As color-coded areas indicate sections that are out of geometric tolerance, surface irregularities immediately attract attention. This enables engineers to analyze the wear of the casting molds that produce the sand cores. The information is saved as part of graphic inspection reports, which can be shared among internal and external parties.

Easing Quality Assurance

“Metris laser scanning is very effective in evaluating the geometric quality of the entire sand core parts,” says Frank Jeltsch, metrology technician at Volkswagen in Hanover, Germany. “The sand grain surface makes it difficult to perform reliable touch probe measurements. Therefore, noncontact Metris technology is ideally suited to support efficient and accurate quality control on sand core structures.”

The Metris laser scanner offers measurement accuracy of approximately 20 microns, far beyond the 200-micron diameter of a sand grain.

“This digital graphic approach enables us to really capture the texture of the sand core surface and detect the slightest degree of wear to the tool that forms the sand cores,” says Jeltsch. “Now we literally see the entire shape of the part, and with part-to-CAD comparison we are able to drill down to consistently trace local geometric surface imperfections. This kind of quality assurance is an important asset in maintaining high-quality manufacturing of sand core and aluminum parts.”

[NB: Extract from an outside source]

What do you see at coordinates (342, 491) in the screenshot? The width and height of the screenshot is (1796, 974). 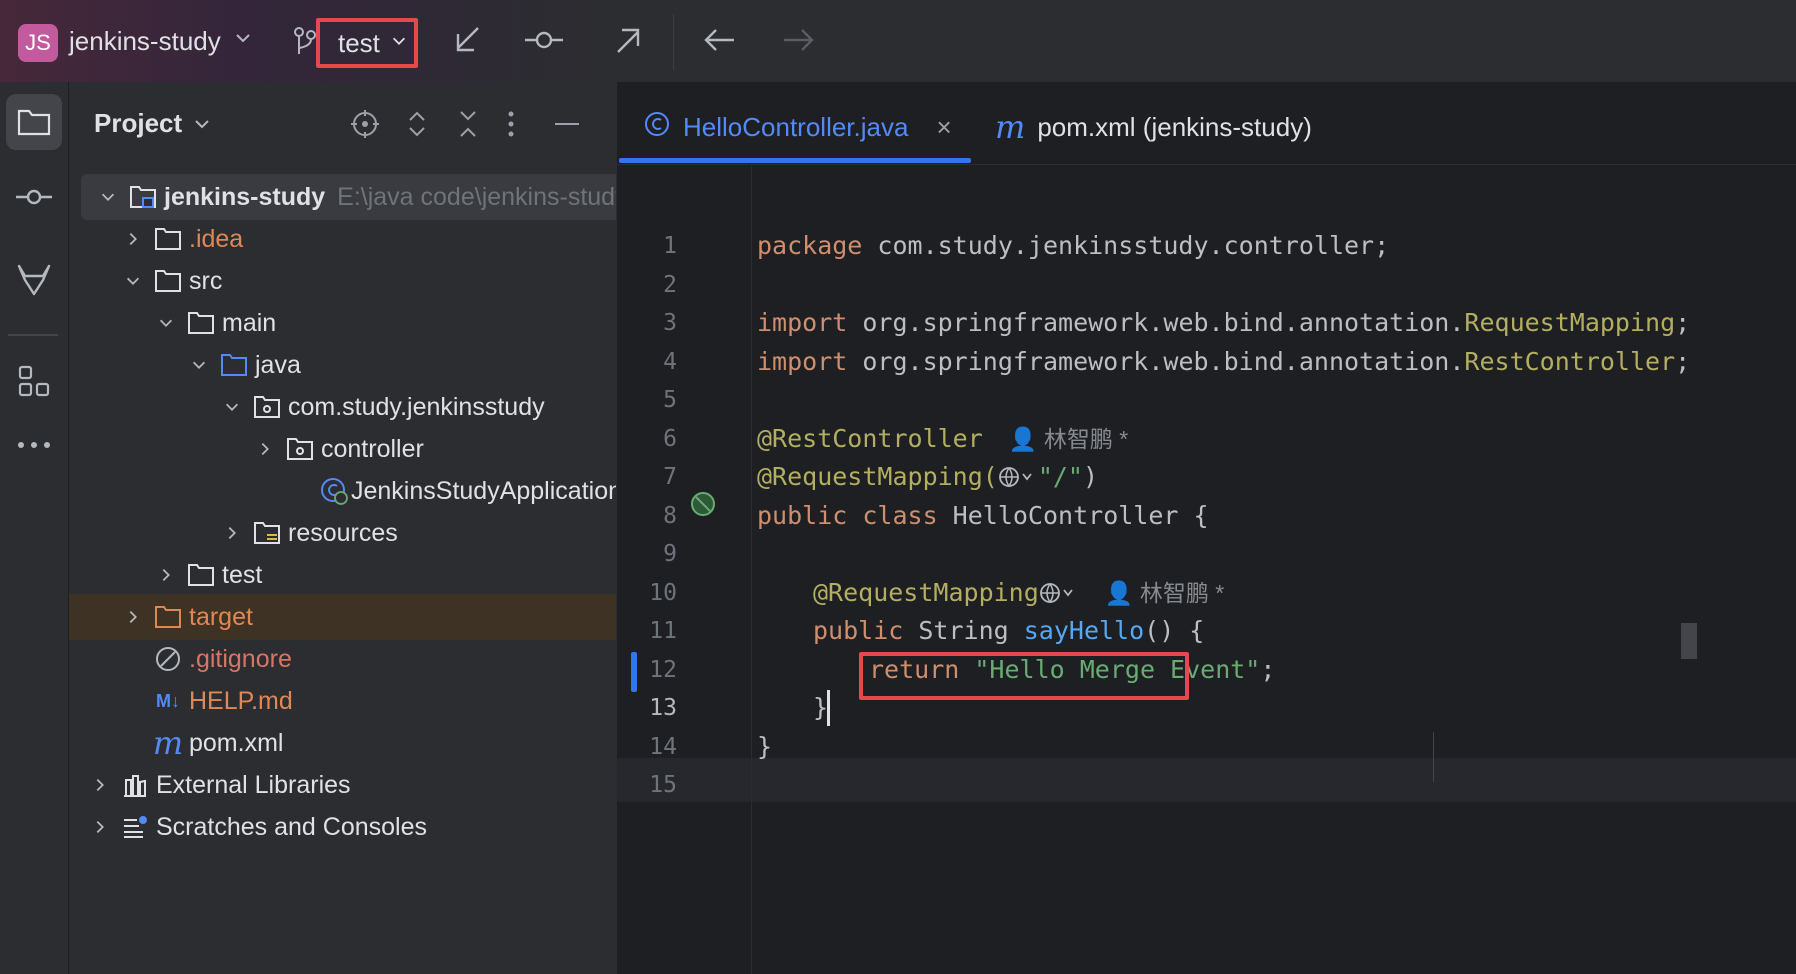 I see `tree-item-application-class: JenkinsStudyApplication` at bounding box center [342, 491].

Besides offering a more comprehensive level of geometric quality assurance, the Metris laser scanner has made quality assurance more efficient. The tactile inspection process previously used delivered satisfactory results only after much work. Tactile measurements only provided geometric information for selected inspection locations, as the touch probe was unable to access all areas. Based on this partial information, serious effort was required to numerically detect surface imperfections.

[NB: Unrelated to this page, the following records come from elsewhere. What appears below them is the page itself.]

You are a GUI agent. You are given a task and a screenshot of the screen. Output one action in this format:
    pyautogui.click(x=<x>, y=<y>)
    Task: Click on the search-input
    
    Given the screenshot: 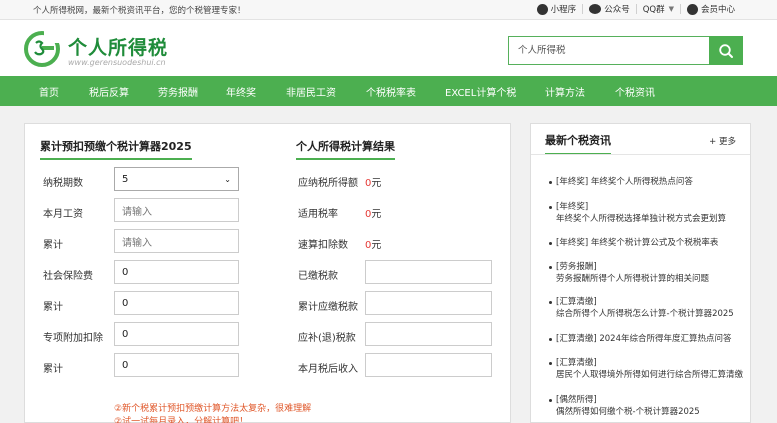 What is the action you would take?
    pyautogui.click(x=608, y=50)
    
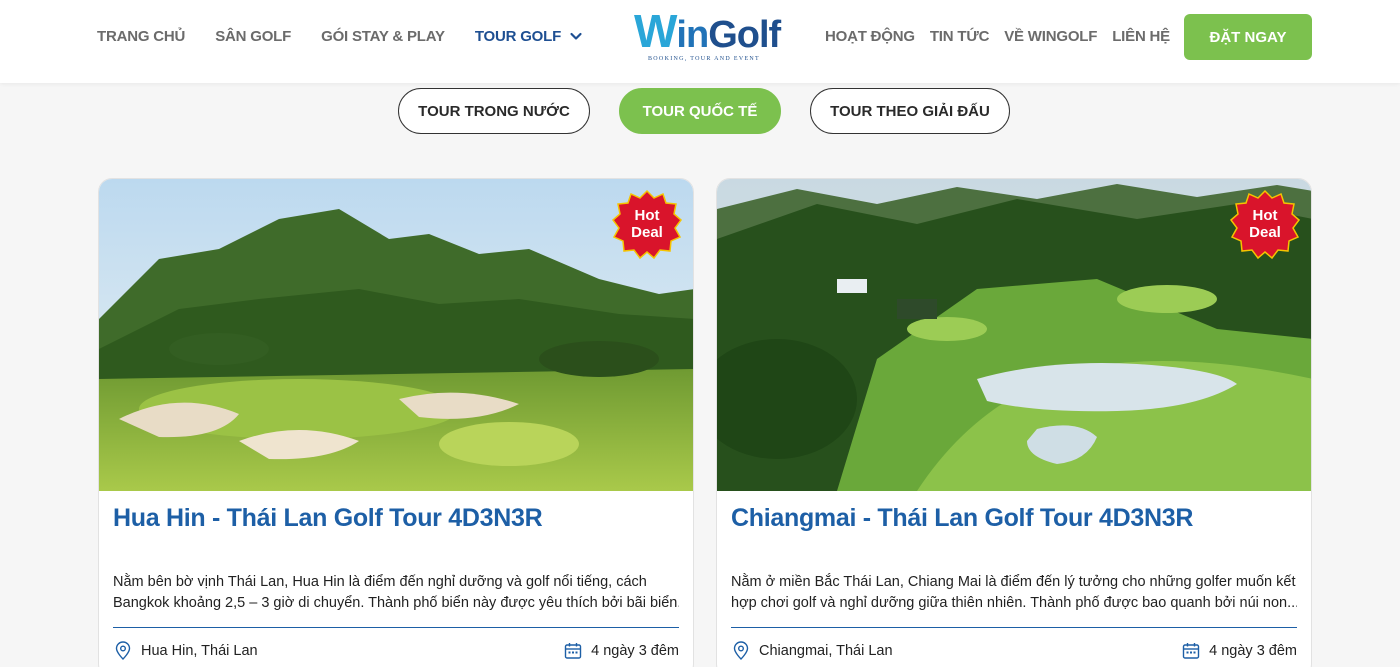 This screenshot has height=667, width=1400. Describe the element at coordinates (704, 59) in the screenshot. I see `logo-tagline: BOOKING, TOUR AND EVENT` at that location.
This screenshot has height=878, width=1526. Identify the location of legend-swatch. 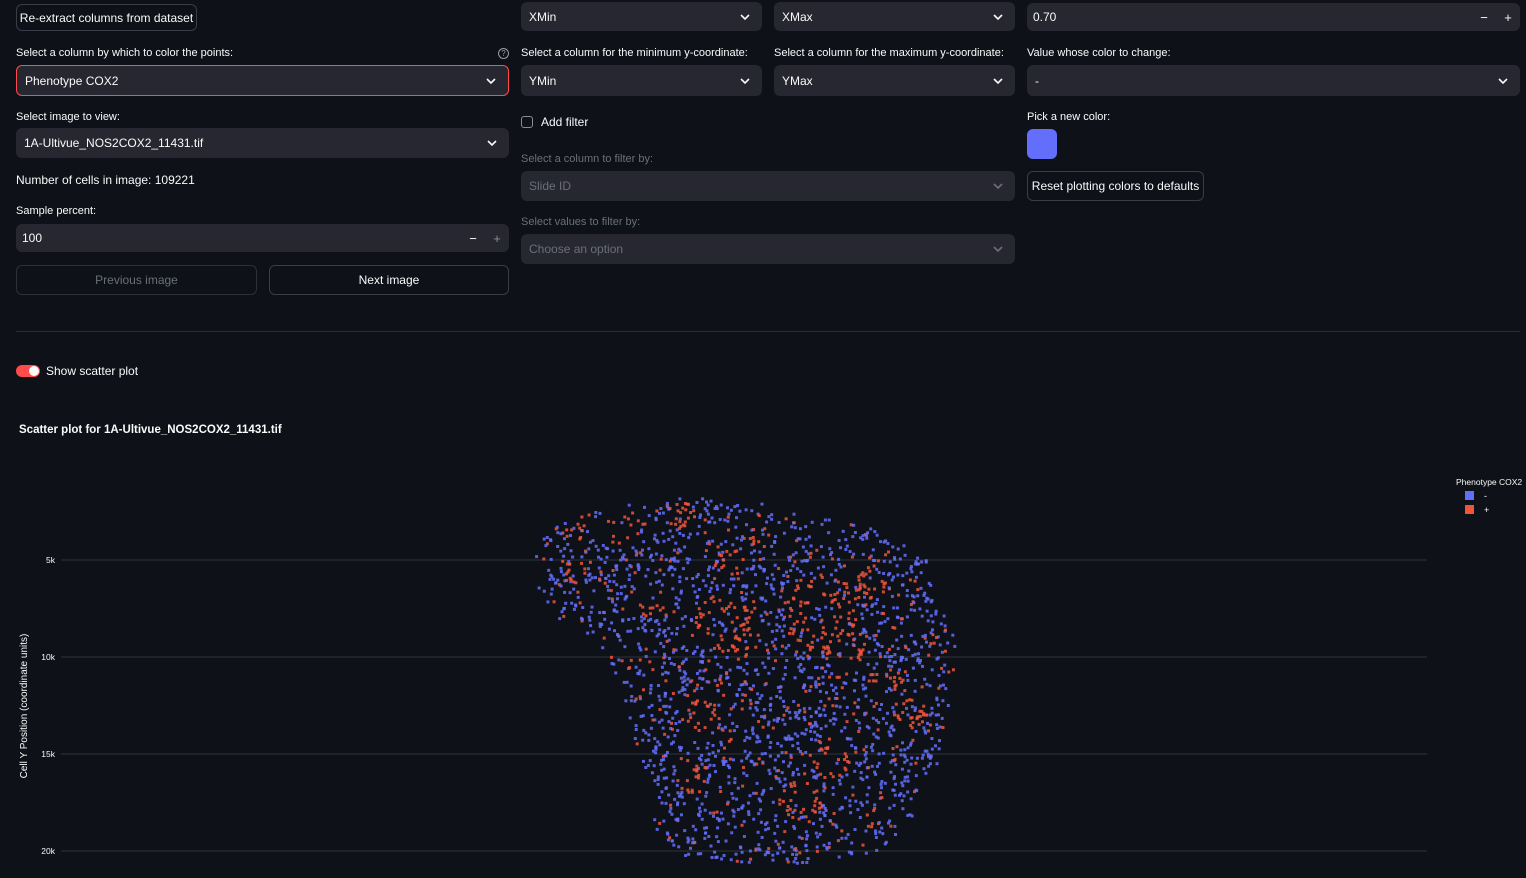
(1470, 510).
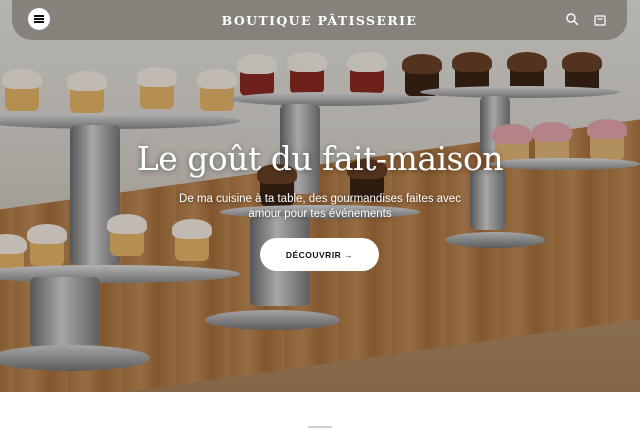 Image resolution: width=640 pixels, height=429 pixels. What do you see at coordinates (572, 19) in the screenshot?
I see `search-icon` at bounding box center [572, 19].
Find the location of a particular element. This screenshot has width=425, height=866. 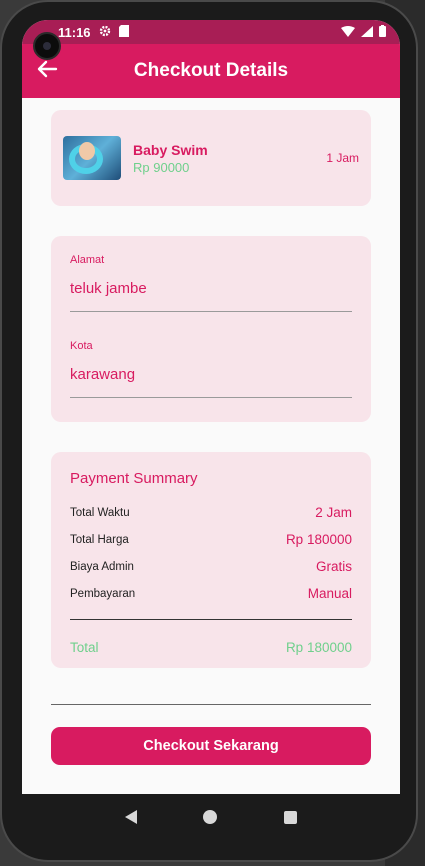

Improving Production Methodology

Laser scanning also helped to establish improved sand core production methodology. After deploying Metris laser scanning, Volkswagen quality assurance engineers identified slight bending in sand core structures that produce engine water jackets. Further investigation revealed that water jacket sand cores had the tendency to bend slightly during sand core production.

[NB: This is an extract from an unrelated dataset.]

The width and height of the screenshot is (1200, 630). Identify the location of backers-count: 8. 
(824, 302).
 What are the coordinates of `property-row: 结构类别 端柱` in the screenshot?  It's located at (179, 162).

“Laser scanning results were indispensible in tracing the bending,” says Jeltsch. “And during the evaluation of potential solutions to overcome the bending, laser scanning helped us pick the solution that yielded the best results.”

The process change resulted in accurate and straight engine water jacket sand core units. “In this way, sand core prototype geometry can be optimized on the sand core level rather than on aluminum parts produced on the basis of sand cores,” says Jeltsch. “During a longer period, this avoids iteration cycles during the aluminum casting stage, translating into reduced machining scrap as well as considerable savings in terms of cost, time and effort.”

Metris
(810) 220-4360
www.metris.com

Benefits

The Metris LC50 laser stripe scanner affords Volkswagen complete inspection to reporting in about 30 minutes for most free-form parts.

Graphic geometric deviations help Volkswagen evaluate the quality of the entire sand core surface, providing consistent monitoring of sand core production equipment.

In addition, the laser scanner helped Volkswagen to establish improved sand core production methodology.